→ **What you will do**
Repeat every entry word for word; omit all pictures.

Start of Block

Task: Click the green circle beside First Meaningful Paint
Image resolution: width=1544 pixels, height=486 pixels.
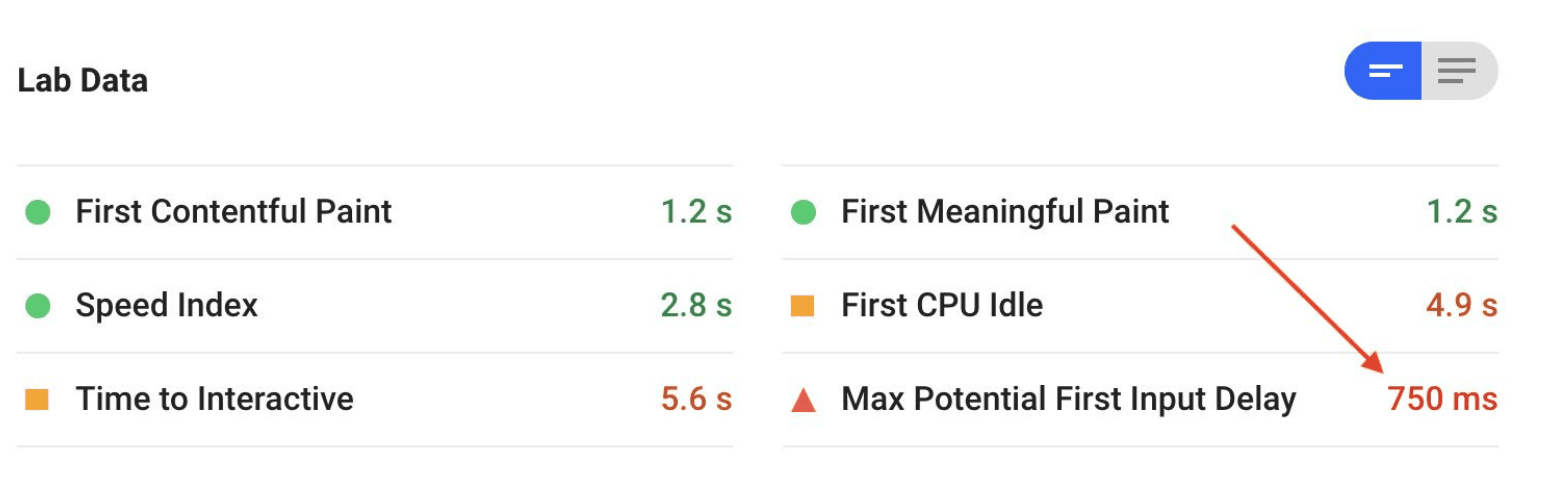Action: [x=803, y=212]
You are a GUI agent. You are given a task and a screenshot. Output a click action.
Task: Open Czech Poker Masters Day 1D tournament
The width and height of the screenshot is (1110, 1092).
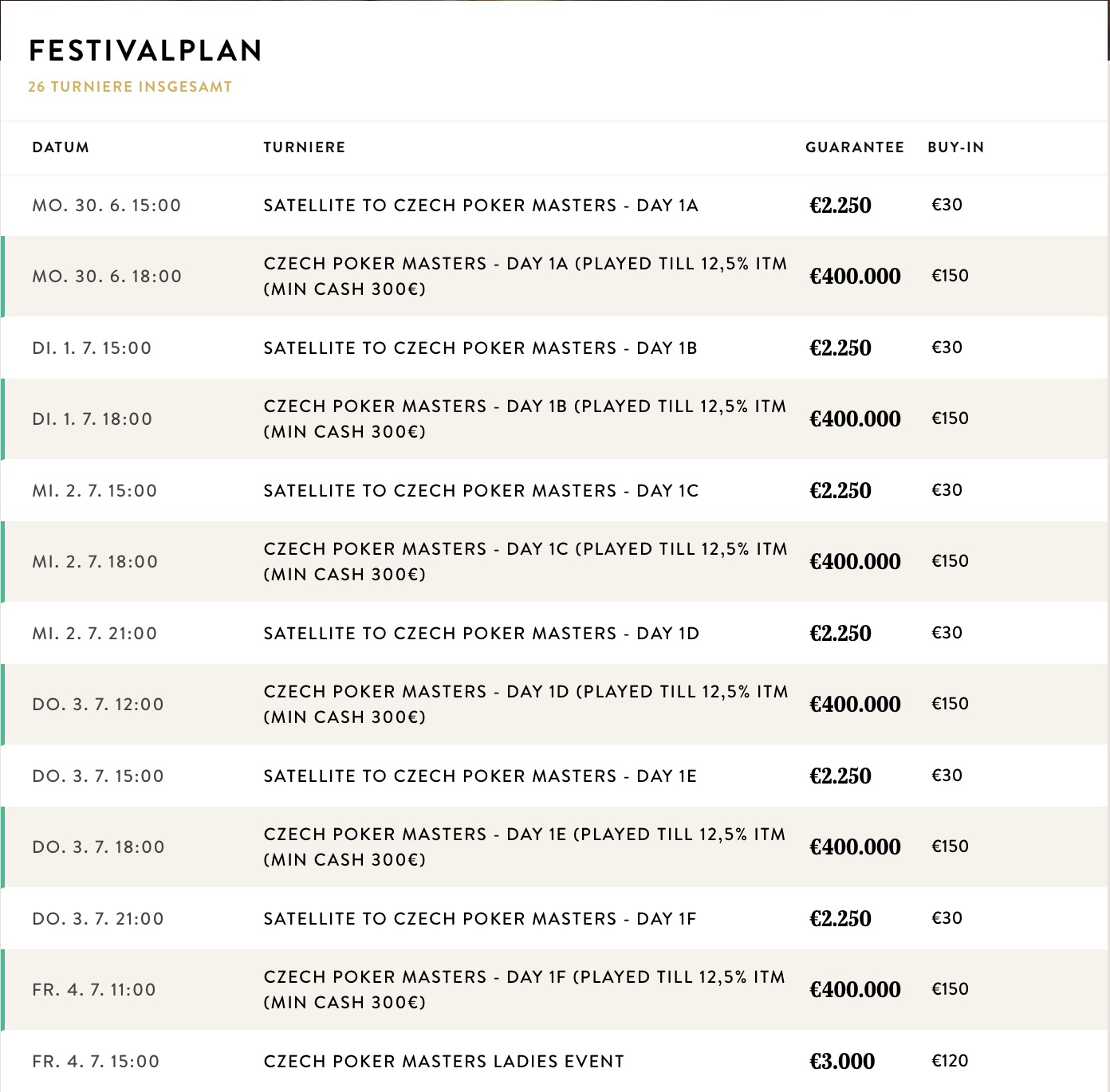[x=525, y=704]
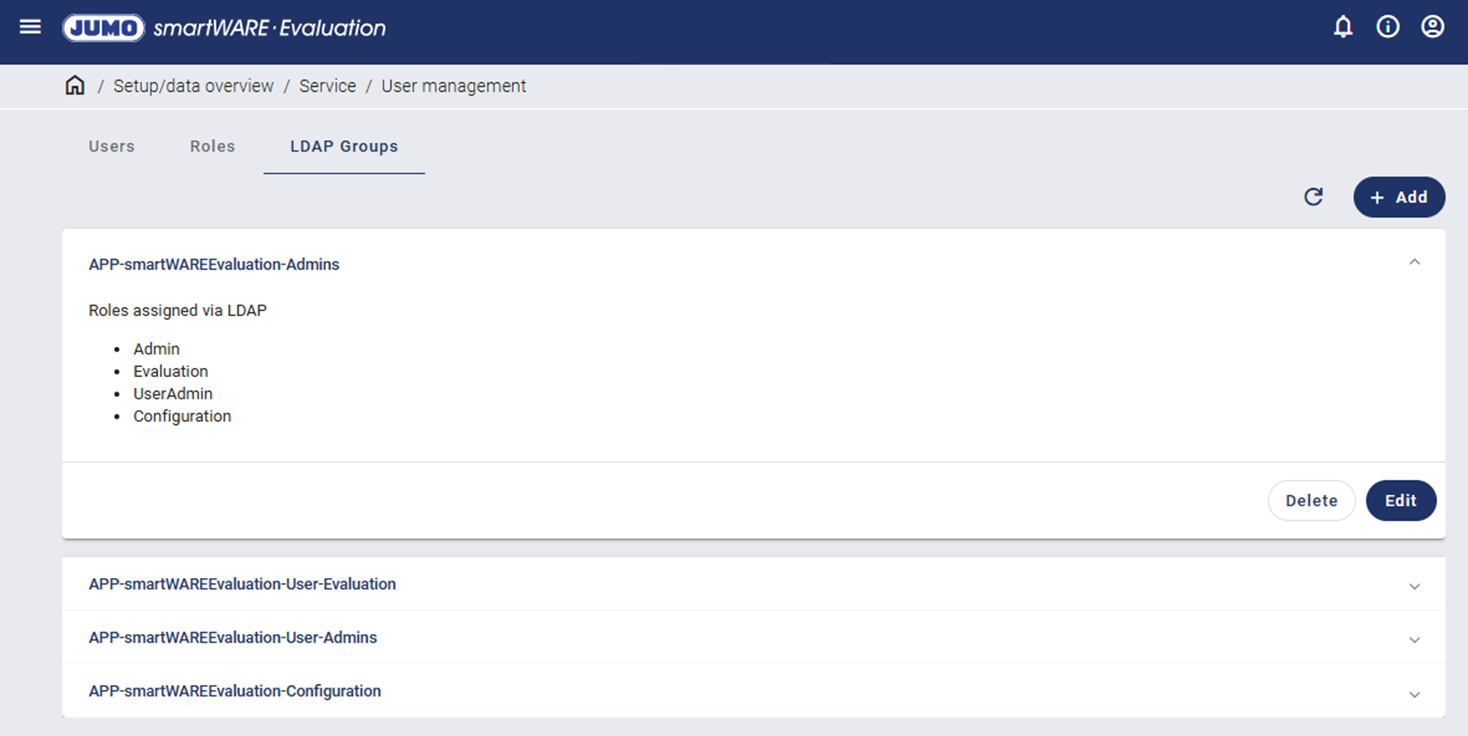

End of Block

→ **Response to the exercise**
Task: Click the green circle beside First Meaningful Paint
Image resolution: width=1544 pixels, height=486 pixels.
Action: [x=803, y=212]
You are a GUI agent. You are given a task and a screenshot. Output a click action.
Task: Open Czech Poker Masters Day 1D tournament
The width and height of the screenshot is (1110, 1092).
[x=525, y=704]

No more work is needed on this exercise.